The data model, indexing system, update model, and operational behaviors make MarkLogic unique and essential for building Big Data systems.
Our customers seek the flexibility of a NoSQL data model, the reliability of an enterprise-grade database, and the precise search and retrieval capabilities of a best-of-breed search engine. From day one, MarkLogic was built to handle complex, real-time transactional data.
XSLT | XPath | XQueryEvaluates and handles incoming requests to access or modify documents
Java: The Java API supports JSON, CRUD (Create, Read, Update, Delete), Search, Hadoop, Transformation, Extensions, and more.
REST: The REST API provides a set of RESTful services for creating, updating, retrieving, deleting, and querying documents and metadata.
XQuery: Provides the power to extract and manipulate data from XML documents or data that can be viewed as XML.
Evaluator: Handles incoming requests to access or modify documents.
Query Cache: Stores documents and logic in memory for faster response and to improve IO efficiency.
Broadcaster | Aggregator: Federates requests to access or modify documents across data nodes if not in memory. It also aggregates results returned for processing / transforming as necessary.
Transaction Controller: Enables zero-latency ingestion, supports point-in-time querying of system, and manages transactions across a cluster.
Data Cache: Handles query resolution as well as stores indexes in memory and supports background re-indexing and merging to maintain IO efficiency.
Transaction Journal: Stores all actions on-disk to maintain transactional integrity in case of system failure even with loaded documents initially stored in memory for immediate access.
Indexes: Indexes enable requests to combine value, structure, text, scalar, metadata, role-based, and/or geospatial information for sophisticated capabilities. They also enable alerting, rules-based classification, and/or matchmaking based on criteria specified by reverse indexes.
Binary and Compressed Storage: Stores text-based documents as compressed trees, ideal for storing XML and JSON.
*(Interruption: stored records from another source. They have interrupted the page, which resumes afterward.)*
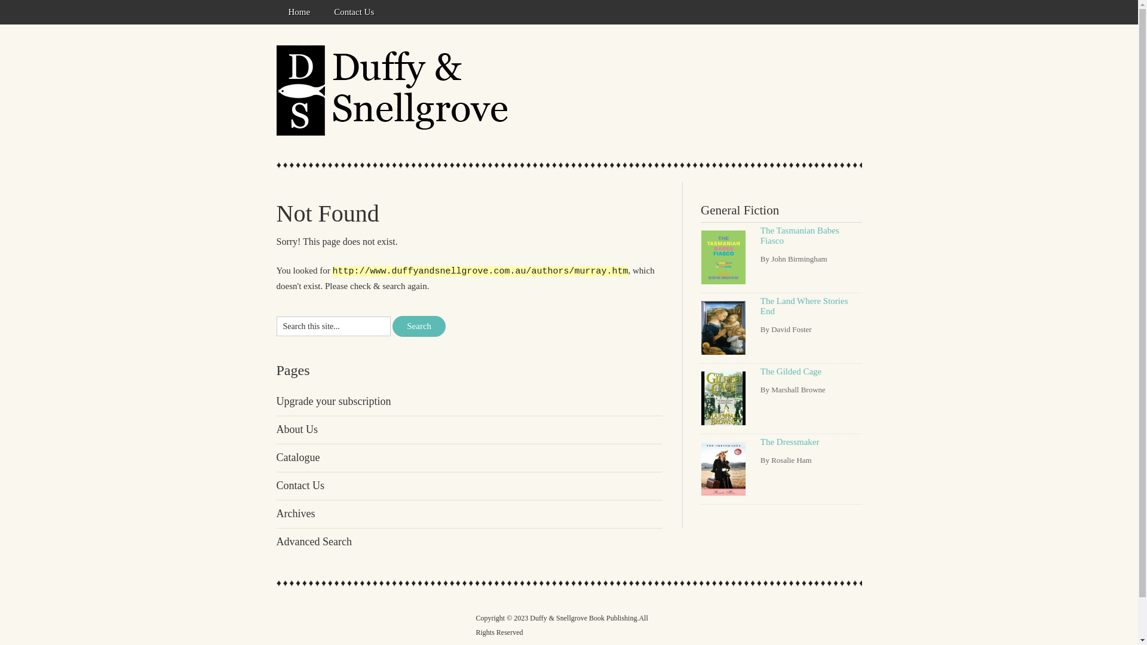  Describe the element at coordinates (392, 326) in the screenshot. I see `'Search'` at that location.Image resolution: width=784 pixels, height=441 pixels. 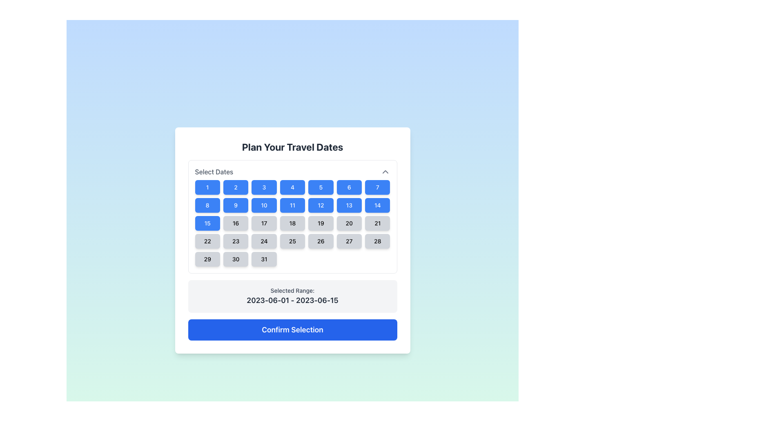 What do you see at coordinates (264, 223) in the screenshot?
I see `the rounded button displaying the number '17' in the date picker grid, located in the third row, second column` at bounding box center [264, 223].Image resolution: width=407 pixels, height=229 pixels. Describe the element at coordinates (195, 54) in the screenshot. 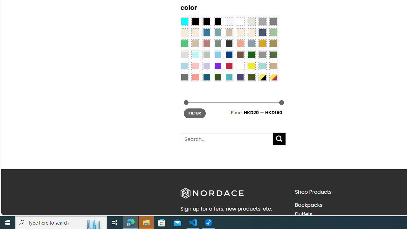

I see `'Mint'` at that location.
For more detailed information about what comprises the internal components of MarkLogic, check out the Inside MarkLogic Server whitepaper. The paper is intended for a technical audience – either someone new to MarkLogic interested in understanding its capabilities, or someone already familiar with MarkLogic who wants to understand what’s going on under the hood.
MarkLogic leverages a shared-nothing architecture that enables the system to scale linearly as demand increases. Customers can choose from several deployment options depending on their requirements and environment. For reasonable-sized deployments, customers may choose to deploy MarkLogic on a single server node. For larger deployments, customers can deploy MarkLogic on a cluster of servers using commodity hardware. Other customers choose to deploy MarkLogic in a private or public cloud environment.